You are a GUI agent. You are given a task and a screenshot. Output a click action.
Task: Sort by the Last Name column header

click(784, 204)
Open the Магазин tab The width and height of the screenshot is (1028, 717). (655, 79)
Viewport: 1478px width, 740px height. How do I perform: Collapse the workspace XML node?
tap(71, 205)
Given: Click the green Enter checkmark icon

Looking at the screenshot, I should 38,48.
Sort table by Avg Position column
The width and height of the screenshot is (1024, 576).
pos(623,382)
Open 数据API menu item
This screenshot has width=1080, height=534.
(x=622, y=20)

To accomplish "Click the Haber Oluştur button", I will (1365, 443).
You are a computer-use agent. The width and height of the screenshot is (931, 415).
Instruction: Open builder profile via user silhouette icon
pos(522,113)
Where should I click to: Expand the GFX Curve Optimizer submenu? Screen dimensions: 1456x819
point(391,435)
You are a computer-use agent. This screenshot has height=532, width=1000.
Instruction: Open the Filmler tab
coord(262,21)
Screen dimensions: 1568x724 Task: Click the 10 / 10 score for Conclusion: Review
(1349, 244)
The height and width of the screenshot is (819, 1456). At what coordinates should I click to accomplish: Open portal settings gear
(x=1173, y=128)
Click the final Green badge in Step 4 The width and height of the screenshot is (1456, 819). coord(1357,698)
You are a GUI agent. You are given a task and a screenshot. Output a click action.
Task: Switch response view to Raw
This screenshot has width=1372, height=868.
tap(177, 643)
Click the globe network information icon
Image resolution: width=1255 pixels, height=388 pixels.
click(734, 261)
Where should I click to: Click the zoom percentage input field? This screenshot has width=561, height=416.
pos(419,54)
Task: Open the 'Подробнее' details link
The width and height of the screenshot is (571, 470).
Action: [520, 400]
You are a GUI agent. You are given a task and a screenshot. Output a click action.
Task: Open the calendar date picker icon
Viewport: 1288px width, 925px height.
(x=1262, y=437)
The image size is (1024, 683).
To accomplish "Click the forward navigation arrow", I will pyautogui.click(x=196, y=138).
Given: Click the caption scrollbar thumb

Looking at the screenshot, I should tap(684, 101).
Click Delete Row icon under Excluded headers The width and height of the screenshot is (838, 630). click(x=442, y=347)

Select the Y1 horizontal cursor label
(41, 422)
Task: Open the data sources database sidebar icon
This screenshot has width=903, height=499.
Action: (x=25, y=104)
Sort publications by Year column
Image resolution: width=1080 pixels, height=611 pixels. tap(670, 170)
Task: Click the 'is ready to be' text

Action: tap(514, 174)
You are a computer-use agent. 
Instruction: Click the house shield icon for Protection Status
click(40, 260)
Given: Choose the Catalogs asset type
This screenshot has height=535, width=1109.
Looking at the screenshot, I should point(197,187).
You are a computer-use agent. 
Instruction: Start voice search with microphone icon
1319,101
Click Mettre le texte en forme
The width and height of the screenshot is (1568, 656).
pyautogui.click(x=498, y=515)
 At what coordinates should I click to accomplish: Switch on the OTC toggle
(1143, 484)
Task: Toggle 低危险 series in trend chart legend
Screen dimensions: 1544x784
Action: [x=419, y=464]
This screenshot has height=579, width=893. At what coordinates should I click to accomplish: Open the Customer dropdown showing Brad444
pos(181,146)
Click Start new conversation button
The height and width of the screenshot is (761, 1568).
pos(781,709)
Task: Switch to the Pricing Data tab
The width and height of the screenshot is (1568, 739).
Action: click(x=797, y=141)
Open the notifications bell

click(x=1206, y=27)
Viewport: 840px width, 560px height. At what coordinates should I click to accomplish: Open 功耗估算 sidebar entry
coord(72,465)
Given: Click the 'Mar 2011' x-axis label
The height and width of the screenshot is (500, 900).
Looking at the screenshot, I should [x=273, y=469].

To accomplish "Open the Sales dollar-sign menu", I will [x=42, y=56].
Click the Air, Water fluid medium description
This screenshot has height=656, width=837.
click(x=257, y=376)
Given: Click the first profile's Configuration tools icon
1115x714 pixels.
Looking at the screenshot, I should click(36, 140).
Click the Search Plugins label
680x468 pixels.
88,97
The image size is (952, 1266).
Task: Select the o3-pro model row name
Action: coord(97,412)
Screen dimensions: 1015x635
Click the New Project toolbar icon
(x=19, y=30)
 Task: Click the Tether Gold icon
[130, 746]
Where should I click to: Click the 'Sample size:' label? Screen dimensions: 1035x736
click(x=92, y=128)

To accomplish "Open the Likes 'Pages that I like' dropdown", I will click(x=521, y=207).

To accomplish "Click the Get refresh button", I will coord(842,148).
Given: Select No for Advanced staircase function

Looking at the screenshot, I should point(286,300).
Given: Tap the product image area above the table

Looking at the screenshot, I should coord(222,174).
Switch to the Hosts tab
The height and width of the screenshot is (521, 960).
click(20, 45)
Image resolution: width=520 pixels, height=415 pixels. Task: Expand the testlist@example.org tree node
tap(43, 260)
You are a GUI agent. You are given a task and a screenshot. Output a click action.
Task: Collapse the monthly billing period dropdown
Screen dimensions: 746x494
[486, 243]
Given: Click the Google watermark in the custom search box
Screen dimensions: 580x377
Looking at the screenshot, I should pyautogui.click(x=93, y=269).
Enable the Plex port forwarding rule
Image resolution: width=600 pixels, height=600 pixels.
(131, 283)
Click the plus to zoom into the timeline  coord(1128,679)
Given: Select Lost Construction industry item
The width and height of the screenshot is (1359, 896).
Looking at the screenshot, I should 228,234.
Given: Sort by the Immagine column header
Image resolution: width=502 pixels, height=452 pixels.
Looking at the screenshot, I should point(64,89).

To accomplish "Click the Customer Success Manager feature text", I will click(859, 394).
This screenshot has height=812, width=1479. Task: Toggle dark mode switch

• GIVEN EXERCISE
Can you repeat all the rows above with every "computer-use agent" changed to "screen assistant" and everything else left as it is?

• RESPONSE FOR THIS EXERCISE
You are a GUI agent. You are given a task and a screenshot. Output a click action.
Task: Sort by the Last Name column header

click(784, 204)
Open the Магазин tab The width and height of the screenshot is (1028, 717). (655, 79)
Viewport: 1478px width, 740px height. How do I perform: Collapse the workspace XML node?
tap(71, 205)
Given: Click the green Enter checkmark icon

Looking at the screenshot, I should 38,48.
Sort table by Avg Position column
The width and height of the screenshot is (1024, 576).
pos(623,382)
Open 数据API menu item
This screenshot has width=1080, height=534.
(x=622, y=20)

To accomplish "Click the Haber Oluştur button", I will (1365, 443).
You are a screen assistant. The width and height of the screenshot is (931, 415).
Instruction: Open builder profile via user silhouette icon
pos(522,113)
Where should I click to: Expand the GFX Curve Optimizer submenu? Screen dimensions: 1456x819
point(391,435)
You are a screen assistant. This screenshot has height=532, width=1000.
Instruction: Open the Filmler tab
coord(262,21)
Screen dimensions: 1568x724 Task: Click the 10 / 10 score for Conclusion: Review
(1349, 244)
The height and width of the screenshot is (819, 1456). At what coordinates should I click to accomplish: Open portal settings gear
(x=1173, y=128)
Click the final Green badge in Step 4 The width and height of the screenshot is (1456, 819). coord(1357,698)
You are a GUI agent. You are given a task and a screenshot. Output a click action.
Task: Switch response view to Raw
This screenshot has width=1372, height=868.
tap(177, 643)
Click the globe network information icon
Image resolution: width=1255 pixels, height=388 pixels.
click(734, 261)
Where should I click to: Click the zoom percentage input field? This screenshot has width=561, height=416.
pos(419,54)
Task: Open the 'Подробнее' details link
The width and height of the screenshot is (571, 470).
Action: [520, 400]
You are a GUI agent. You are given a task and a screenshot. Output a click action.
Task: Open the calendar date picker icon
Viewport: 1288px width, 925px height.
(x=1262, y=437)
The image size is (1024, 683).
To accomplish "Click the forward navigation arrow", I will pyautogui.click(x=196, y=138).
Given: Click the caption scrollbar thumb

Looking at the screenshot, I should tap(684, 101).
Click Delete Row icon under Excluded headers The width and height of the screenshot is (838, 630). click(x=442, y=347)

Select the Y1 horizontal cursor label
(41, 422)
Task: Open the data sources database sidebar icon
This screenshot has width=903, height=499.
Action: (x=25, y=104)
Sort publications by Year column
Image resolution: width=1080 pixels, height=611 pixels. tap(670, 170)
Task: Click the 'is ready to be' text

Action: tap(514, 174)
You are a screen assistant. 
Instruction: Click the house shield icon for Protection Status
click(40, 260)
Given: Choose the Catalogs asset type
This screenshot has height=535, width=1109.
Looking at the screenshot, I should point(197,187).
You are a screen assistant. 
Instruction: Start voice search with microphone icon
1319,101
Click Mettre le texte en forme
The width and height of the screenshot is (1568, 656).
pyautogui.click(x=498, y=515)
 At what coordinates should I click to accomplish: Switch on the OTC toggle
(1143, 484)
Task: Toggle 低危险 series in trend chart legend
Screen dimensions: 1544x784
Action: [x=419, y=464]
This screenshot has height=579, width=893. At what coordinates should I click to accomplish: Open the Customer dropdown showing Brad444
pos(181,146)
Click Start new conversation button
The height and width of the screenshot is (761, 1568).
pos(781,709)
Task: Switch to the Pricing Data tab
The width and height of the screenshot is (1568, 739).
Action: click(x=797, y=141)
Open the notifications bell

click(x=1206, y=27)
Viewport: 840px width, 560px height. At what coordinates should I click to accomplish: Open 功耗估算 sidebar entry
coord(72,465)
Given: Click the 'Mar 2011' x-axis label
The height and width of the screenshot is (500, 900).
Looking at the screenshot, I should [x=273, y=469].

To accomplish "Open the Sales dollar-sign menu", I will [x=42, y=56].
Click the Air, Water fluid medium description
This screenshot has height=656, width=837.
click(x=257, y=376)
Given: Click the first profile's Configuration tools icon
1115x714 pixels.
Looking at the screenshot, I should click(36, 140).
Click the Search Plugins label
680x468 pixels.
88,97
The image size is (952, 1266).
Task: Select the o3-pro model row name
Action: coord(97,412)
Screen dimensions: 1015x635
Click the New Project toolbar icon
(x=19, y=30)
 Task: Click the Tether Gold icon
[130, 746]
Where should I click to: Click the 'Sample size:' label? Screen dimensions: 1035x736
click(x=92, y=128)

To accomplish "Open the Likes 'Pages that I like' dropdown", I will click(x=521, y=207).

To accomplish "Click the Get refresh button", I will coord(842,148).
Given: Select No for Advanced staircase function

Looking at the screenshot, I should point(286,300).
Given: Tap the product image area above the table

Looking at the screenshot, I should coord(222,174).
Switch to the Hosts tab
The height and width of the screenshot is (521, 960).
click(20, 45)
Image resolution: width=520 pixels, height=415 pixels. Task: Expand the testlist@example.org tree node
tap(43, 260)
You are a GUI agent. You are given a task and a screenshot. Output a click action.
Task: Collapse the monthly billing period dropdown
Screen dimensions: 746x494
[486, 243]
Given: Click the Google watermark in the custom search box
Screen dimensions: 580x377
Looking at the screenshot, I should pyautogui.click(x=93, y=269).
Enable the Plex port forwarding rule
Image resolution: width=600 pixels, height=600 pixels.
(131, 283)
Click the plus to zoom into the timeline  coord(1128,679)
Given: Select Lost Construction industry item
The width and height of the screenshot is (1359, 896).
Looking at the screenshot, I should 228,234.
Given: Sort by the Immagine column header
Image resolution: width=502 pixels, height=452 pixels.
Looking at the screenshot, I should point(64,89).

To accomplish "Click the Customer Success Manager feature text", I will click(859, 394).
This screenshot has height=812, width=1479. Task: Toggle dark mode switch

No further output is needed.